Johnny comes to us in a time of transition. As Bottoms notes in an interview segment, it’s debuting at the start of the Obama administration, a hopeful time (though maybe not for his career, which saw him play W. several times during both terms). It would be nice to think that the movie, flaws and all, might get us to think a pacifistic thought or two, and consider laying down our arms. I know I’ll be thinking about it as I watch the summer’s blood-and-thunder blockbusters. I’m no war wimp when it comes to movie mayhem, but “violence creep” is all around.

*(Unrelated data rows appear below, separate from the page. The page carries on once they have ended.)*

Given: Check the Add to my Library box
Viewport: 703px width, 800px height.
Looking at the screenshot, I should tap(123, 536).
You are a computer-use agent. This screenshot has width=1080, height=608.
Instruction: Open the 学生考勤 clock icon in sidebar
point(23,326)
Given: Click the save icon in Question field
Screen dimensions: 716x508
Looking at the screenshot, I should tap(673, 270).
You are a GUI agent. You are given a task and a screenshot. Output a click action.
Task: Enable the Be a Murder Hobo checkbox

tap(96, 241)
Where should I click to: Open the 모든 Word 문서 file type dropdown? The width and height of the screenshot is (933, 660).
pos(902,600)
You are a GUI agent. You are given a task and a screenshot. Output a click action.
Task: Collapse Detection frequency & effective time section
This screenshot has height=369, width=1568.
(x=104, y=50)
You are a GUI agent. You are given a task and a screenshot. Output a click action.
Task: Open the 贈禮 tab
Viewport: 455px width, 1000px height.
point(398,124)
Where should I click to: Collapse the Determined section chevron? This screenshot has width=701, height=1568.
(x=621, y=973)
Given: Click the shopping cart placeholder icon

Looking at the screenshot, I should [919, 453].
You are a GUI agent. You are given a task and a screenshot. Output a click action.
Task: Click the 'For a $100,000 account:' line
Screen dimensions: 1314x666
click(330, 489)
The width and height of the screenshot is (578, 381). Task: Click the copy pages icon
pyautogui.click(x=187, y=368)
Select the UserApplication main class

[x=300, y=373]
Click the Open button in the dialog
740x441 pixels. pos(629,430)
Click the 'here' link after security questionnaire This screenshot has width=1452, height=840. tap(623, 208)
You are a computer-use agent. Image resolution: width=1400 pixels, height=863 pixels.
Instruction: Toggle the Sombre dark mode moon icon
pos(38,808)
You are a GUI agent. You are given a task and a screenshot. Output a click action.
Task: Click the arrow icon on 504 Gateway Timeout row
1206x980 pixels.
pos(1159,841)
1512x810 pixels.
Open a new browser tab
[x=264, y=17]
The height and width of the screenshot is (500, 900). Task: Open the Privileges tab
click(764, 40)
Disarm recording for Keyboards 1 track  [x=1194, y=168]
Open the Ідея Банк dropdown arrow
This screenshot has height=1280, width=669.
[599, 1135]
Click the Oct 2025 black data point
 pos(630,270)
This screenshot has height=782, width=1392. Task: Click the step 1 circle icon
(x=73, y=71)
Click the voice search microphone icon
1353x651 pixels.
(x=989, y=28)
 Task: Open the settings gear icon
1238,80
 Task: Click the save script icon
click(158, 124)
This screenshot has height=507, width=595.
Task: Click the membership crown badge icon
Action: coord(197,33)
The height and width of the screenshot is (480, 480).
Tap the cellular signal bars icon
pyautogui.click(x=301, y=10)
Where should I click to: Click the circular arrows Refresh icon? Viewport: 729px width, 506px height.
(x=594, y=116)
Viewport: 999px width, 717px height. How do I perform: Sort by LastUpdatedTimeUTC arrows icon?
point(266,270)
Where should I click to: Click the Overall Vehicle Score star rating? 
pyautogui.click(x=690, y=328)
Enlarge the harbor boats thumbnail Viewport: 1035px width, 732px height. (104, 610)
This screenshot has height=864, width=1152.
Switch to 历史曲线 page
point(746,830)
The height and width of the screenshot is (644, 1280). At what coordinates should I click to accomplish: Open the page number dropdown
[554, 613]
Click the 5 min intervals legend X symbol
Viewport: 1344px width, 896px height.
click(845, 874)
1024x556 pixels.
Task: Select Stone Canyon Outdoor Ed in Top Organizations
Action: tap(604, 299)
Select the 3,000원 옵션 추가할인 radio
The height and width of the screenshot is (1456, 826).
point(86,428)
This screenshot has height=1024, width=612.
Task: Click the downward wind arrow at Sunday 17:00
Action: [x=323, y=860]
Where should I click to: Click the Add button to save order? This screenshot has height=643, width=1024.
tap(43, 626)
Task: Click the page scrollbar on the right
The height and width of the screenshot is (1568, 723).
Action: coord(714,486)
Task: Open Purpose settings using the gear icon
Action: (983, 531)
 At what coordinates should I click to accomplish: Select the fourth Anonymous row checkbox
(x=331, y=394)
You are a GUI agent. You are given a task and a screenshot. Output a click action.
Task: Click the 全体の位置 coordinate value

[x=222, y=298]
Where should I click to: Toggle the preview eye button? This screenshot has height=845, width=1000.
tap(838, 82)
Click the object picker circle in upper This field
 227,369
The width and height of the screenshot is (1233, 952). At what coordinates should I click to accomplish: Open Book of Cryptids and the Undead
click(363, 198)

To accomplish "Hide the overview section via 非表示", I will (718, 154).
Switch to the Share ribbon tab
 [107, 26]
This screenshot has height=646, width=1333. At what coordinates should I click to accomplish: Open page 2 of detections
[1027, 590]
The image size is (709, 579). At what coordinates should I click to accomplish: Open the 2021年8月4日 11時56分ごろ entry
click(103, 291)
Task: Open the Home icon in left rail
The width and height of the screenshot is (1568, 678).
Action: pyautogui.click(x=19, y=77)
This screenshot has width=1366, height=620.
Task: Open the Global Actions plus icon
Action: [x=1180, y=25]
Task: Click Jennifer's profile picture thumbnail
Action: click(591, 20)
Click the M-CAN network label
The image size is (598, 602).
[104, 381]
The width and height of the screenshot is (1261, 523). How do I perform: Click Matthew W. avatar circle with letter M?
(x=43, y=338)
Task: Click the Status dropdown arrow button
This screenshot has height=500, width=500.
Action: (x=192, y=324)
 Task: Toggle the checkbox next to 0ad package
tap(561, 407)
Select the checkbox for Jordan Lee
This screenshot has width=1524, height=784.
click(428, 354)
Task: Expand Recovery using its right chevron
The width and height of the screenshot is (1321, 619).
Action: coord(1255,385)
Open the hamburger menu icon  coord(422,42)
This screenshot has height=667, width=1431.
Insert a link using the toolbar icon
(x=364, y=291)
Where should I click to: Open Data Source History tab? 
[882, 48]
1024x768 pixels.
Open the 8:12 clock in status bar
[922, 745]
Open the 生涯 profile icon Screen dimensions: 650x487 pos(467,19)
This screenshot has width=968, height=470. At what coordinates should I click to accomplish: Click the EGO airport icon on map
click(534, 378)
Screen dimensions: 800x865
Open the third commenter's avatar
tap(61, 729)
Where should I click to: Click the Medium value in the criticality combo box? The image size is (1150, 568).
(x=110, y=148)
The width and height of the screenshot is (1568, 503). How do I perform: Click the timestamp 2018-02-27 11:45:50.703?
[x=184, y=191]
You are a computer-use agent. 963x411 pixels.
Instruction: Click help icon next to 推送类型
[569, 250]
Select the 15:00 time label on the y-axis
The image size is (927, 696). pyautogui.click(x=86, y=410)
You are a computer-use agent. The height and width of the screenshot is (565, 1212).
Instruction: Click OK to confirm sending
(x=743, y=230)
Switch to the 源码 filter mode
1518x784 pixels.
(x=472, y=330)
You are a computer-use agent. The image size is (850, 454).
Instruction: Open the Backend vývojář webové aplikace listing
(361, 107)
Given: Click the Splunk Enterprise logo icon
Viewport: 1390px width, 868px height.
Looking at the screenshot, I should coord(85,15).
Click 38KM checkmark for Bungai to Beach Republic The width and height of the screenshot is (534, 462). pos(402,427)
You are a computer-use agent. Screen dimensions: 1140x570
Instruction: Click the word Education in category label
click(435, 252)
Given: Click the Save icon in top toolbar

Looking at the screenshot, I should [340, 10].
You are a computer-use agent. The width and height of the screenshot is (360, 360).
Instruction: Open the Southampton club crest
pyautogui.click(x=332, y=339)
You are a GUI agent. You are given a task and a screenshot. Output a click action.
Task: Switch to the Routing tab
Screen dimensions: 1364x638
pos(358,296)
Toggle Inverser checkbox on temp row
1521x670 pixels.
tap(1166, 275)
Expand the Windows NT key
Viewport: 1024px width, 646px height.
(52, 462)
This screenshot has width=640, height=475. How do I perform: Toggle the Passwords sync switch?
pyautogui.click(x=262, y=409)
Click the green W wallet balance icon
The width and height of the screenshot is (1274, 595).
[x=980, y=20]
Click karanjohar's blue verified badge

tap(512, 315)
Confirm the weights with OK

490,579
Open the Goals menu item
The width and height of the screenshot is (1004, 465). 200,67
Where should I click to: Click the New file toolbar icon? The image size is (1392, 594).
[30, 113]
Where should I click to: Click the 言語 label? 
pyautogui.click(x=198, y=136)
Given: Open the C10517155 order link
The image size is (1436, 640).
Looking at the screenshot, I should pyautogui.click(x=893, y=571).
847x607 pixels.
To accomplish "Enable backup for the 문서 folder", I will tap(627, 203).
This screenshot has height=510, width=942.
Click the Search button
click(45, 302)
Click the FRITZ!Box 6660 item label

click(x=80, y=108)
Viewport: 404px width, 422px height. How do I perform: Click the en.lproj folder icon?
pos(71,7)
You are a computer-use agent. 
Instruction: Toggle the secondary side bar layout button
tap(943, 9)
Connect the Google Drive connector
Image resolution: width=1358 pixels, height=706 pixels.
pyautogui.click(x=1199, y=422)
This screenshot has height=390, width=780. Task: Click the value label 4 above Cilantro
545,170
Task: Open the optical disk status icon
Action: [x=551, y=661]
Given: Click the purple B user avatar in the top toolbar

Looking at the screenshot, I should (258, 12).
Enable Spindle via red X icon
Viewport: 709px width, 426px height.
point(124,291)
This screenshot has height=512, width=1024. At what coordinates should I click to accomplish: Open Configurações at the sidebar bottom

PG-13 movies really push the envelope (I don’t see anyone in “wound” mode in the new Terminator movie, which is determined to be as balls-out as the presumably more family-friendly ratings allows) and R-rated movies break right through it, as the Motion Picture Association of America frets about sex. These portrayals have a wearing effect on the psyche. Johnny Got His Gun is the balm.
And in one respect the DVD is cathartic. The problem with the film is that there’s little filmic about it, with a principal who’s hidden from view for the bulk of the running time. I understand it’s worked as a short play, which debuted in 1982 (with Jeff Daniels winning an Obie Award as Joe) and was filmed last year, with Benjamin McKenzie, of TV’s The O.C. and Southland, in the lead. But to judge from the disc’s best extra, a half-hour radio broadcast from 1940, we’re better off not seeing Joe at all, and imagining a lonely terror that turns to bravery in the face of so much cruelty and indifference. I thought I’d do something else when it was playing, but the pull of James Cagney performing it was too strong, so I switched off the lights and let it absorb me. He brings the full force of Trumbo’s story right into the room, and lands every blow. You’re a stronger man than I am if it doesn’t reduce you to tears.